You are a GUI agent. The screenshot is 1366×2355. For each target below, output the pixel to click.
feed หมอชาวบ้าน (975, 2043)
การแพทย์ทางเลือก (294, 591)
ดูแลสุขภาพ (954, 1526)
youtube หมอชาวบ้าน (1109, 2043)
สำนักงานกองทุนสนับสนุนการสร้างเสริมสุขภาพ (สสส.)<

◆ ◆ ◆ ◆ ◆ ◆ ◆

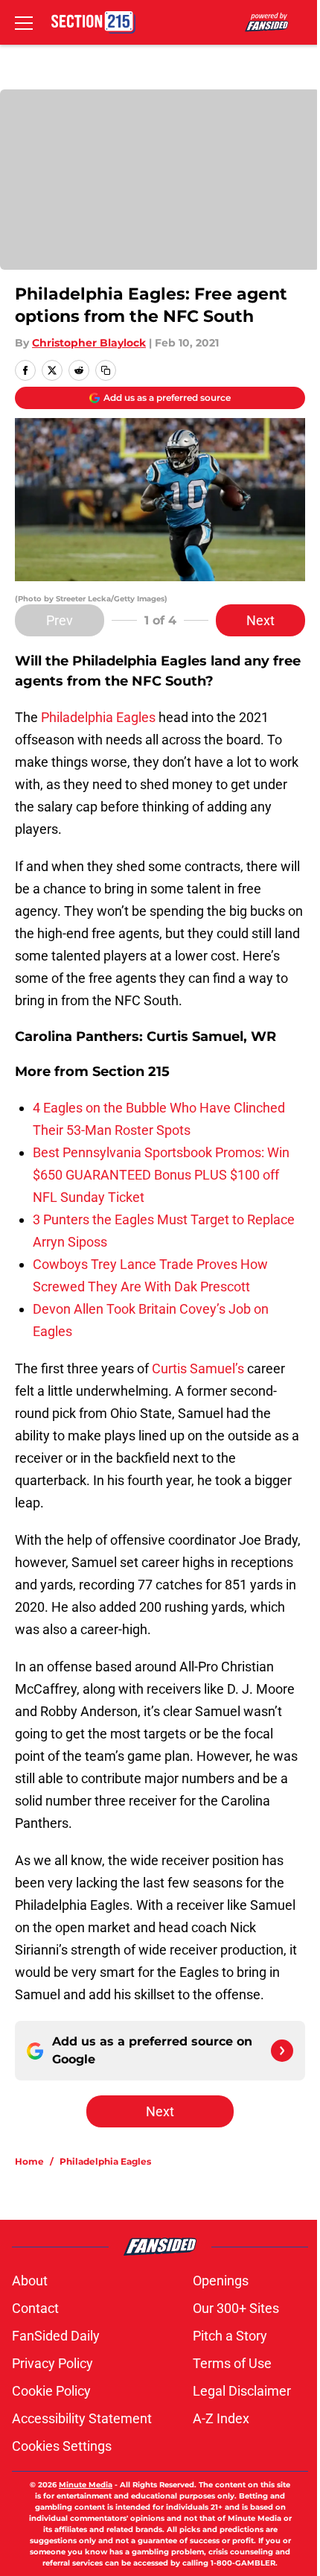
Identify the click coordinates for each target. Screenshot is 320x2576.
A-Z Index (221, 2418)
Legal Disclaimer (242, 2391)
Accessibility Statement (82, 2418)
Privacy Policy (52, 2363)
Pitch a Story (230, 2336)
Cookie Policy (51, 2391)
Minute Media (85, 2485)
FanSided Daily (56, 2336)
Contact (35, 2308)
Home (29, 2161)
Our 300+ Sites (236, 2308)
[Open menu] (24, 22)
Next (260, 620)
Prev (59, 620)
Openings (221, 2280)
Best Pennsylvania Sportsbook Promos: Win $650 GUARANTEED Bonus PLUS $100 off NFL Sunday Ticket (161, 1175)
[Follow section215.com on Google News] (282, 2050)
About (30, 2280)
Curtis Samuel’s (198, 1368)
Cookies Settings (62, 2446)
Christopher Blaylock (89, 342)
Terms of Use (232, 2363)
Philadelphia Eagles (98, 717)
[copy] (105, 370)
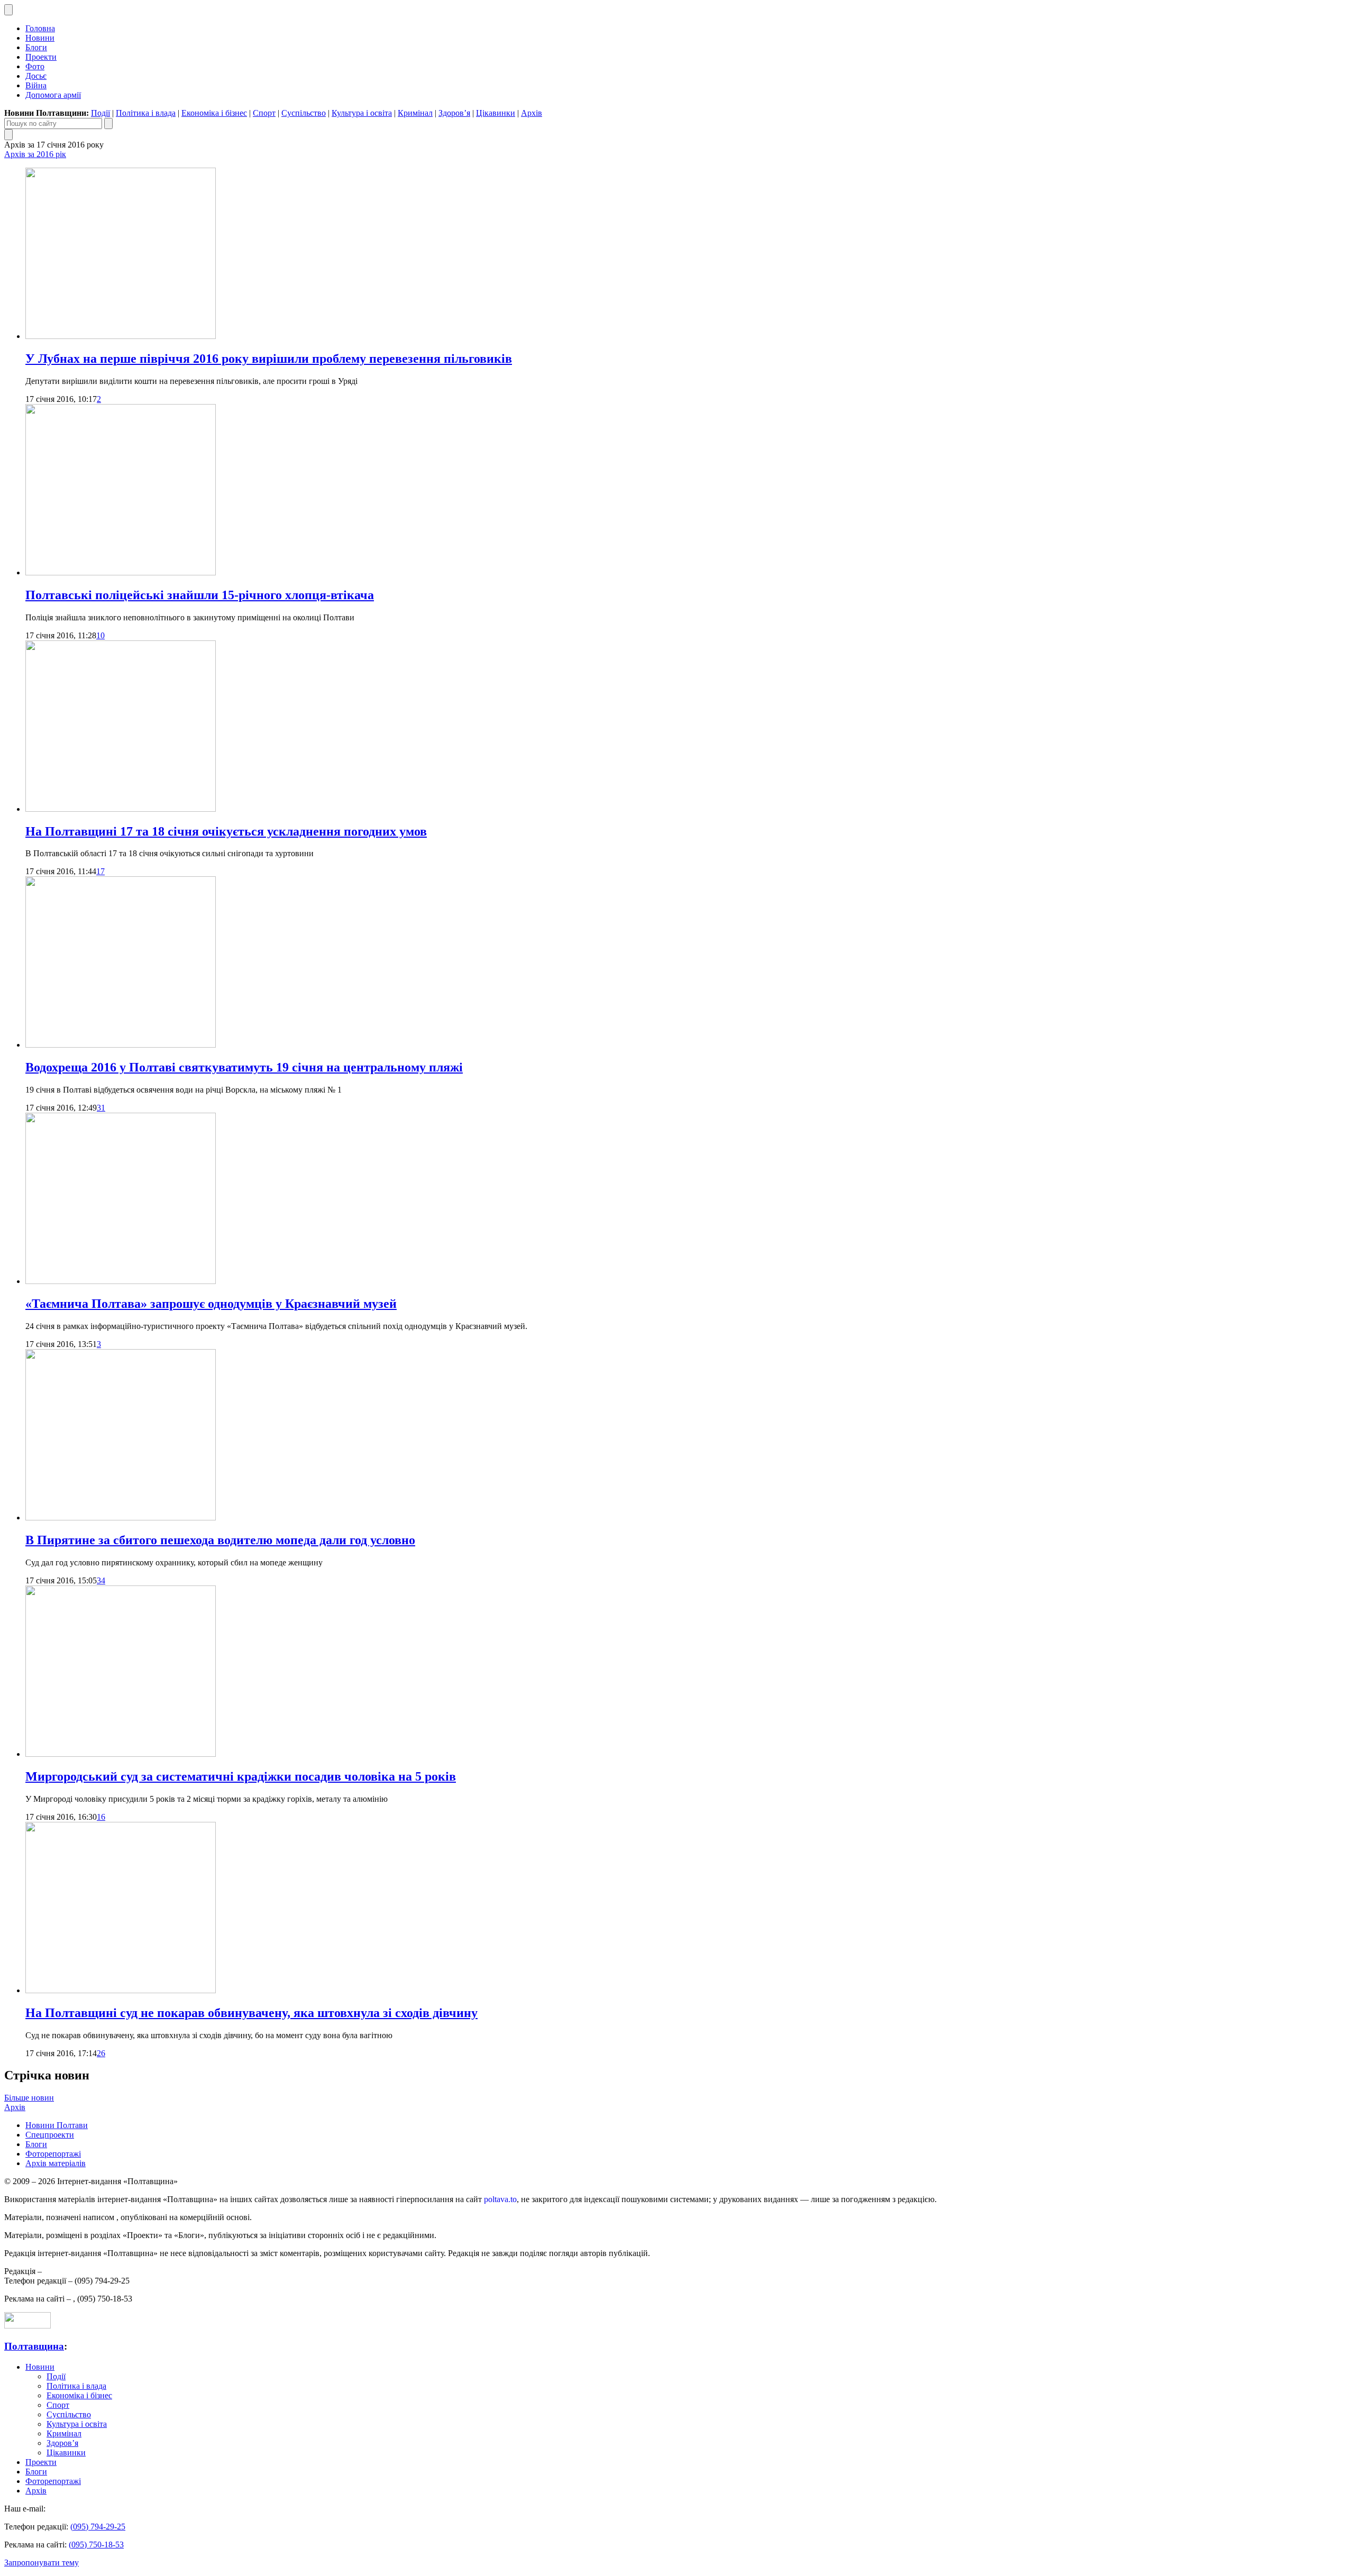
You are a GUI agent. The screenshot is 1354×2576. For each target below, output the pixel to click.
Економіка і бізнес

◆ ◆ ◆ ◆ ◆ ◆ ◆

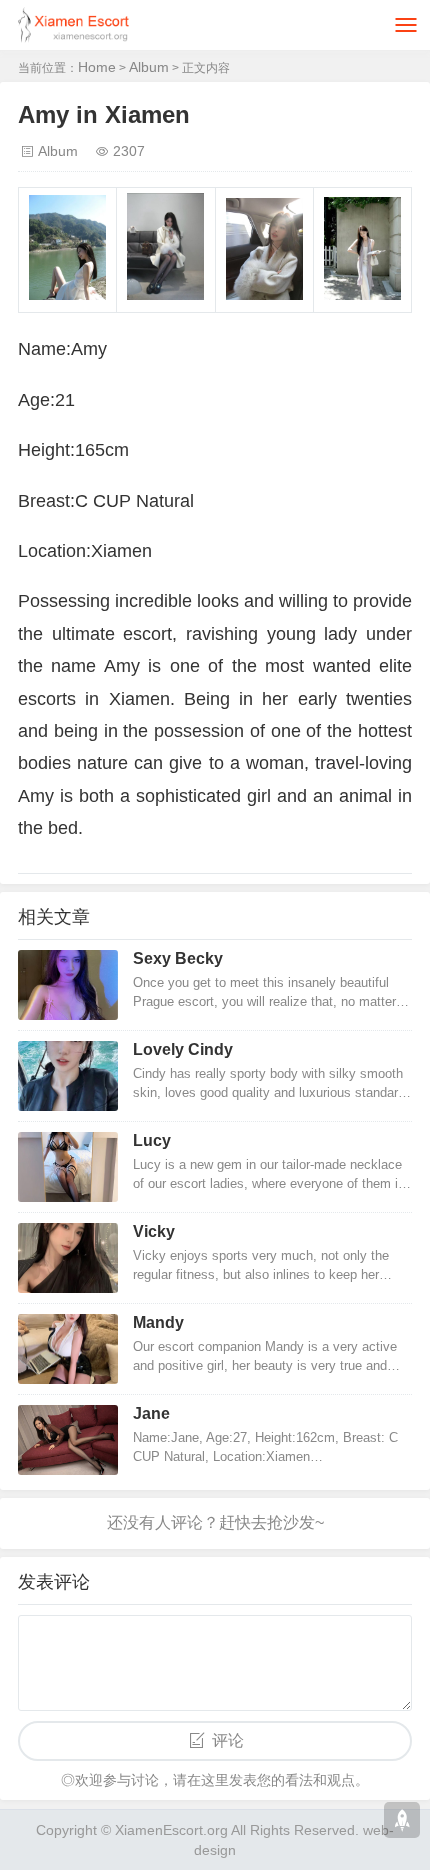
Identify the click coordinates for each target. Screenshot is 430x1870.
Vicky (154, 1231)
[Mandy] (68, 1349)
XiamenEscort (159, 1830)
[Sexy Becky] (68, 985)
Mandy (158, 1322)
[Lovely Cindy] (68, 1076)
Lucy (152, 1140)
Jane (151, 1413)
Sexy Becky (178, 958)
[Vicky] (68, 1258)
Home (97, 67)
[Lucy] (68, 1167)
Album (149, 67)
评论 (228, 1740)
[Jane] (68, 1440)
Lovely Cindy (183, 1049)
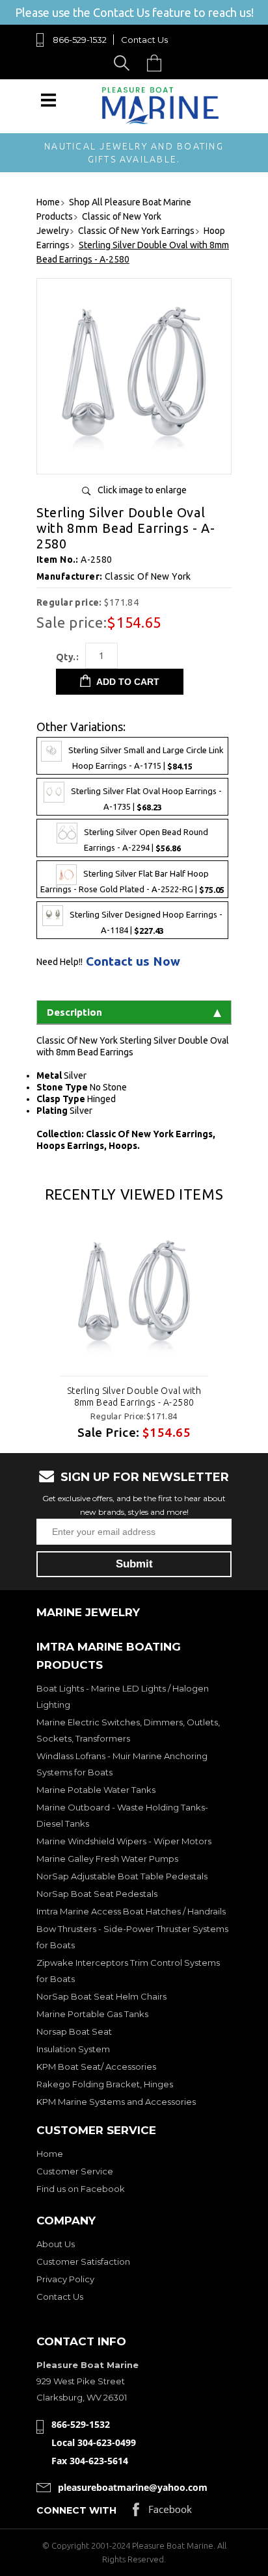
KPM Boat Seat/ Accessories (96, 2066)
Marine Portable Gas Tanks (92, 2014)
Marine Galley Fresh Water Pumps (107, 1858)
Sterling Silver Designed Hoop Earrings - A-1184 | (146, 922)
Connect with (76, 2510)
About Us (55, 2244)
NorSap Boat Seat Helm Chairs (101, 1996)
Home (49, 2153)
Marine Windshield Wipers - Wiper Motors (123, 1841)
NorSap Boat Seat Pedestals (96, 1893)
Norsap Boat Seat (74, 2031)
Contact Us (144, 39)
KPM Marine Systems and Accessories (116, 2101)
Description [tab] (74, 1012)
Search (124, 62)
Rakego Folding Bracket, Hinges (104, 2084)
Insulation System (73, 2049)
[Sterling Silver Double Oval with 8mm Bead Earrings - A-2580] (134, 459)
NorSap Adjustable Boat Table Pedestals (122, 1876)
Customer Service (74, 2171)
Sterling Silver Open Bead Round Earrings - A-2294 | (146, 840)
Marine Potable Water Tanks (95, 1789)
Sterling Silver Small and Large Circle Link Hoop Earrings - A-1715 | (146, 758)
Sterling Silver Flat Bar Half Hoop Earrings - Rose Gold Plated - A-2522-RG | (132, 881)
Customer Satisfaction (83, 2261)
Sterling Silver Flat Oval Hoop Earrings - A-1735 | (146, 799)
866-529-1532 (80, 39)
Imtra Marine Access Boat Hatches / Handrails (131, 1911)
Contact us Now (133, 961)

◆ ◆ ◆ ◆ ◆ ◆ ◆

WHAT THIS TASK INVOLVES → Reproduce exactly the stretch of the material above that starts at the line with "Insulation System (73, 2049)" and ends at the line with "Marine Potable Water Tanks (95, 1789)", both included, and nothing else.

SOLUTION FOR THIS TASK →
Insulation System (73, 2049)
[Sterling Silver Double Oval with 8mm Bead Earrings - A-2580] (134, 459)
NorSap Adjustable Boat Table Pedestals (122, 1876)
Customer Service (74, 2171)
Sterling Silver Open Bead Round Earrings - A-2294 | (146, 840)
Marine Potable Water Tanks (95, 1789)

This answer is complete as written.